Austin American-Statesman, Jan. 25, 2008

AUSTIN - Texas' critical shortage of corrections staff extends to its prison clinics and might have contributed to the death last year of convict Larry Louis Cox, a legislative committee was told Thursday. Dr. Ben Raimer, UTMB vice president and CEO of Community Health Services, and Dr. Glenda Adams, a senior medical director for UTMB's Correctional Managed Care, testified before the committee. 

STATE PRISONS

Staff shortages get blame in inmate death

Doctor-lawmakers grill medical staff on inmate care.

By Mike Ward
AMERICAN-STATESMAN STAFF
Friday, January 25, 2008

An earlier version of this story contained an error. Go to our Corrections page for a full explanation.

Texas' critical shortage of corrections staff extends to its prison clinics and might have contributed to the death last year of a convict who was given Tylenol for a broken neck and back, a legislative committee was told Thursday.

Opening its own inquest into the death of killer Larry Louis Cox, 48, the Senate Criminal Justice Committee appeared shocked to learn that low-level staff appeared to have made key medical decisions because properly qualified medics were not assigned to the Estelle maximum-security prison near Huntsville.

A medical examiner ruled the Feb. 6 death a homicide due to medical neglect, the first such ruling in a state prison in decades. Cox was serving 20 years for burglary with intent to commit sexual assault and 15 years for murder in the killing of a cellmate at the Stiles Unit in Beaumont.

Prison medical officials, who said his death was regrettable but not due to criminal negligence, revealed at the Capitol hearing that three of the five medics involved in Cox's case are no longer working in prisons, and two have been brought up on charges before a state medical board.

In all, they said, the prison clinics in the eastern two-thirds of Texas are operating 15 percent short on physicians and 18 percent short on registered nurses and midlevel medical practitioners.

"If you set up a system that has the potential for bad outcomes, then you're going to have bad outcomes like this one," said state Sen. Bob Deuell, R-Greenville, a family practice physician. "This case is a symptom of a larger problem. They absolutely need more staffing."

Committee members focused on why prison medics did not do more, sometimes quizzing witnesses at length about a minute-by-minute timeline of Cox's medical treatment after he scuffled with two guards while handcuffed and fell, hitting his head on his bunk and a footlocker.

"Days and days after the injury occurred, he was taken to (a prison hospital in) Galveston," said committee Chairman John Whitmire, D-Houston. "The ME (medical examiner) says that by then, it was too late."

Deuell and Sen. Kyle Janek, R-Houston, an anesthesiologist, repeatedly asked why a licensed vocational nurse and a patient care assistant - neither qualified to make medical decisions in a case with such a severe injury - appeared to have done so.

And they and other committee members questioned why medics did not do more after Cox's condition deteriorated rapidly - as he lost use of his arms, defecated and urinated on himself and at one point complained that he was paralyzed.

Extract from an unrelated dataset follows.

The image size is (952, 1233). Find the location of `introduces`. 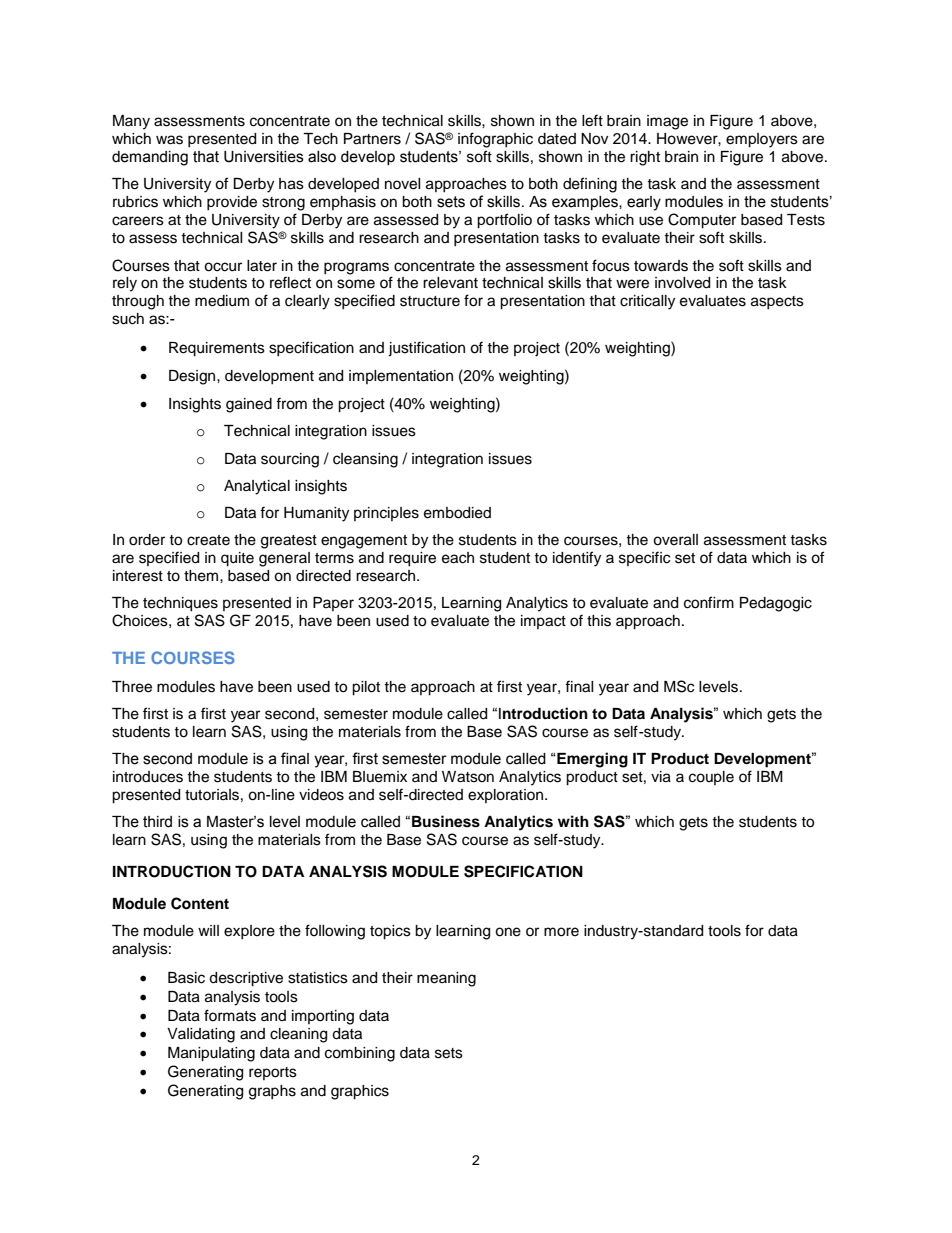

introduces is located at coordinates (148, 777).
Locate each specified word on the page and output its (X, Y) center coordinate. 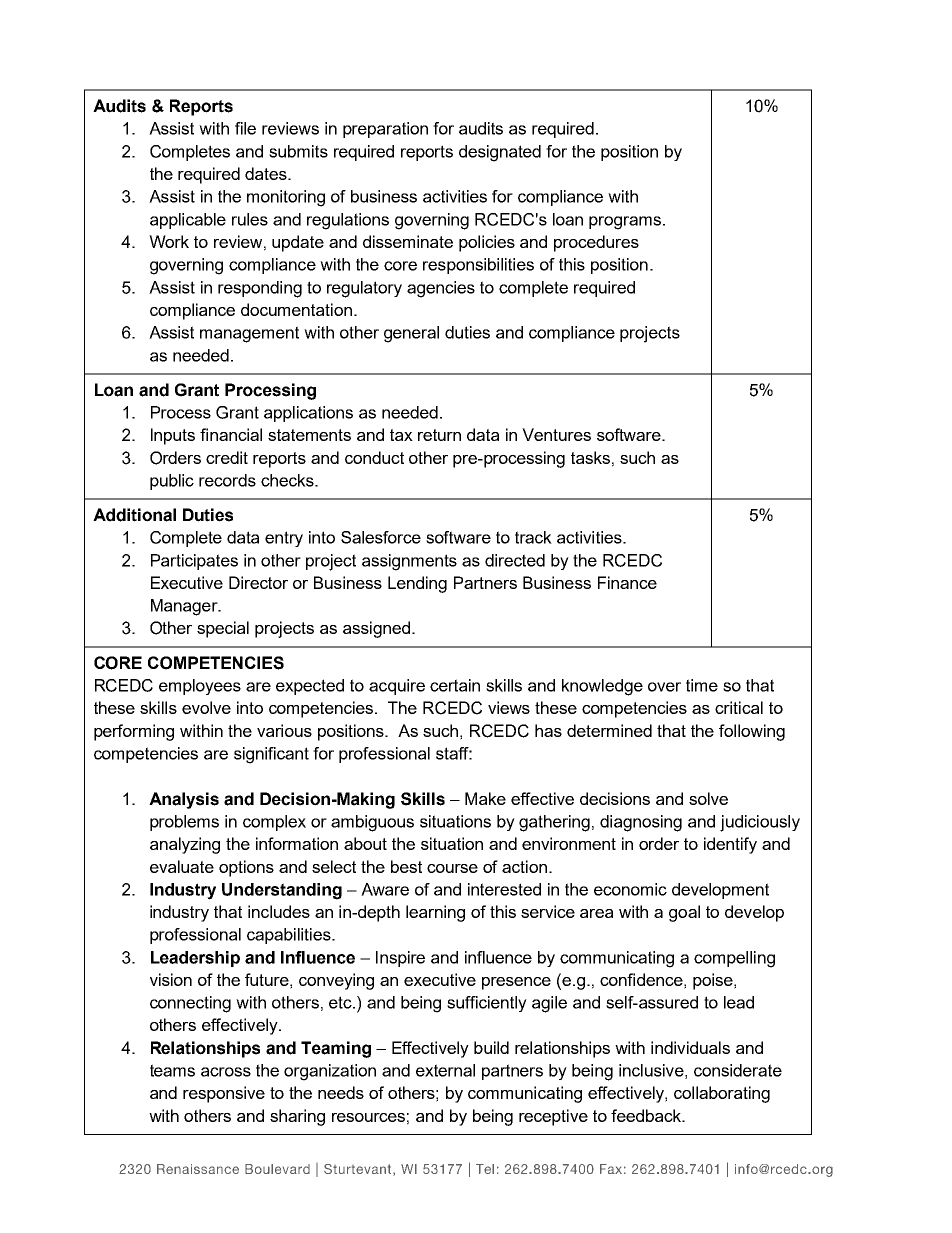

"When you have a PCA (personal care assistant) who goes around and sees the patient who says, 'I can't move,' someone else should have been called in," Janek said.

"They weren't until it was too late," Whitmire added.

"I've seen people fake it (injuries or pain)," said Janek, who said he had practiced in the prison hospital for a time. "I've never seen anyone lie in their feces and urine."

Dr. Ben Raimer, a vice president at the University of Texas Medical Branch at Galveston, which runs the Estelle clinic, said Cox had a mild form of multiple sclerosis that contributed to the inability of prison medical staff to properly diagnose his condition.

Added to that were reports from guards that Cox was "moving around" his cell after he claimed to be paralyzed, and a CT scan taken at a Huntsville hospital that showed no fractures in his neck or back.

"All of these let the index of suspicion (to run further medical tests) be decreased," said Dr. Glenda Adams, a senior medical director for UTMB.

Cox was returned to his cell, but a corrections officer concerned about his condition contacted a relative, who was a nurse at another prison, to examine Cox. That led to his transfer to UTMB in Galveston, where doctors found he had three broken vertebrae and a spinal fracture.

"The ME felt as if they (prison medical staff) looked at Cox as just another inmate," Whitmire said, suggesting that's why they may have let the seriously injured convict languish. "If we get to the point where we have that attitude, then we're no better than the people we're locking up."